Parliament on Tuesday approved the 2018 Budget and Economic Policy after a gruelling concluding debate between the Majority Leader, Mr Osei Kyei-Mensah-Bonsu, and the Minority Leader, Mr Haruna Iddrisu.
The Minister of Finance, Mr Ken Ofori-Atta, presented the budget to Parliament on November 15, 2017 and the debate on it began on November 21, 2017, with Majority and Minority Members of Parliament (MPs) slugging it out in many areas.
As anticipated, Tuesday’s concluding debate, which was witnessed by the Finance Minister, was a contest as to which political party in government was the better manager of the economy.
There was also a clash between Mr Kyei-Mensah-Bonsu and Mr Iddrisu concerning the true state of the economy.
With the passage of the budget, the next move by Parliament is to consider and approve the annual budget estimates of the various ministries, departments and agencies (MDAs).
Minority Leader's take
Mr Iddrisu, who set the tone for the debate, accused the government of dwelling so much on slogans without focusing on the work, saying, "Go to work and stop the slogans."
He faulted the government for allocating GH¢13 million to Ghana Bauxite and Aluminium Resources, which was not a legal authority.
"The NDC Minority will resist this illegality when we come to appropriation. Majoritarian rule cannot side step the laws of the land," he cautioned.
He also said the GH¢400 million allocated for insurance for the agricultural sector was too high.
Mr Iddrisu said the free senior high school (SHS) policy had been moved from the Ministry of Education to the Office of Government Machinery or the Presidency.
For instance, he said, GH¢1.137 billion had been allocated to the Office of Government Machinery for the free SHS policy, instead of to the ministry responsible for Education.
He said the free policy had also been denied parents whose children were in the second and third years in SHS.
That, he said, was discriminatory, since the New Patriotic Party's (NPP’s) campaign promise had been to make SHS education free for all students.
The Minority Leader said government policies to create employment were not sustainable.
For instance, he said, the GH¢600 million allocated for the recruitment of 100,000 graduates under the National Builders Corps would see each graduate employee taking only GH¢500 monthly.
Mr Iddrisu said it was the erstwhile National Democratic Congress (NDC) government that laid the solid foundation for the current macroeconomic gains in the country.
He said the NPP was only reaping the benefit and asked the government to acknowledge the achievements of the past government and build upon them.
He rejected the suggestion by the Minister of Finance that it was this government that ended the power outages (dumsor) that had plagued the country for about four years.
"The NPP inherited an economy where energy was guaranteed in terms of expansion," he said.
Taking his turn, Mr Kyei-Mensah-Bonsu defended the budget as a “fit-for-purpose budget” that must be supported by all.
He said the budget, which was prepared by the Minister of Finance and his competent lieutenants, contained policies to grow the economy and create jobs to improve the living standards of the people.

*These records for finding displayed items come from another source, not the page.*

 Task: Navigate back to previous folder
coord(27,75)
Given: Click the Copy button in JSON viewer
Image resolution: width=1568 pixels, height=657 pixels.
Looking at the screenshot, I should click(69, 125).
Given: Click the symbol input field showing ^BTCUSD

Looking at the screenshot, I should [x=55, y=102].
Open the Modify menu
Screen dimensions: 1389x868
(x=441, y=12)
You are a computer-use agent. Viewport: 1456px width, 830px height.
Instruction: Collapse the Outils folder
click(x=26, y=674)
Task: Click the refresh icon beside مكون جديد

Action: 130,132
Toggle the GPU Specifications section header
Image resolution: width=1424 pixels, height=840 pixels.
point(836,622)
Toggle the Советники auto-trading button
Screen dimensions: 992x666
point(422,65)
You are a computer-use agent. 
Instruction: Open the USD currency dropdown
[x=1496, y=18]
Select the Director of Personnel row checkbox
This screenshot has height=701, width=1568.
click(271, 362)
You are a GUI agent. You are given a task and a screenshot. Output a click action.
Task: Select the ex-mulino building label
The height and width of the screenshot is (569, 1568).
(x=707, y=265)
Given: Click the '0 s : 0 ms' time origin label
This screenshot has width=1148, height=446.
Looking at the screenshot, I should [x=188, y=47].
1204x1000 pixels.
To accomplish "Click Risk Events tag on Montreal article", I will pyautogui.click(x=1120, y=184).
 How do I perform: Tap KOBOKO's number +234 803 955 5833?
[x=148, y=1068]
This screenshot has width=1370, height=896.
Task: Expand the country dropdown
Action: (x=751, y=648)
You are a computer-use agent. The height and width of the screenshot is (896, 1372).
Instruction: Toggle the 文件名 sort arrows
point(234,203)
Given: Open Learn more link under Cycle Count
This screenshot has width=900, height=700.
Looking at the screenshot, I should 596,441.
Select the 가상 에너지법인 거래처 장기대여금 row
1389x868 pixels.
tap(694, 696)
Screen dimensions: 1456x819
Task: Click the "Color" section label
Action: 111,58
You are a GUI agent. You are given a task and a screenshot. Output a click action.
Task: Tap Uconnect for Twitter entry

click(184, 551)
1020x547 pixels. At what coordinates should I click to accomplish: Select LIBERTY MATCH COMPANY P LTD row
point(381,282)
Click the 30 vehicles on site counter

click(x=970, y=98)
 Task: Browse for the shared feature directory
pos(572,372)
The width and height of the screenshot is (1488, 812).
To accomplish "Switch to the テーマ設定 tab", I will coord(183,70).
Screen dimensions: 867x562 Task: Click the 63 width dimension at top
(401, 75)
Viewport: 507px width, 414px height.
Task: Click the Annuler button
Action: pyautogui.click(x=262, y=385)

He said the budget focused on ensuring macroeconomic stability, industrial transformation, the promotion of agriculture and the creation of opportunities for the private sector.
He said the thrust of the budget, as envisioned by the President, was to create opportunities for all.
The Majority Leader said the government was laying a proper foundation to propel the country's socio-economic development.
"Proper foundation is being laid to grow the economy in leaps and bounds. We are working together as one nation to put Ghana back to work," he said.
Mr Kyei-Mensah-Bonsu said the economic performance of the Mills and the Mahama administrations was not impressive.
He said the NPP government had demonstrated that it performed better than the NDC in the management of the economy.
"The fact is that the NPP is a better manager of the economy," he said.
The Majority Leader said it was wrong for the Minority to indicate that the current government had not added a volt of power to the national grid since assuming the reins of power 11 months ago.
He said no government, in the country's history, had been able to add any power to the national grid in its first year.
He said the budget had made provisions for the creation of many jobs for the youth, especially in the agricultural sector.
Mr Osei-Kyei-Mensah said although the GH¢500 monthly allowance for each graduate who would be engaged under the National Builders Corps "is not enough, it is a useful beginning".
Delivering his final comments, Mr Ofori-Atta said the government was laying the foundation to propel the country's socio-economic development and bring Ghana back to work.
Besides, he said, the government's key policies of free SHS, Planting for Food and Jobs and one-district, one-factory were being implemented.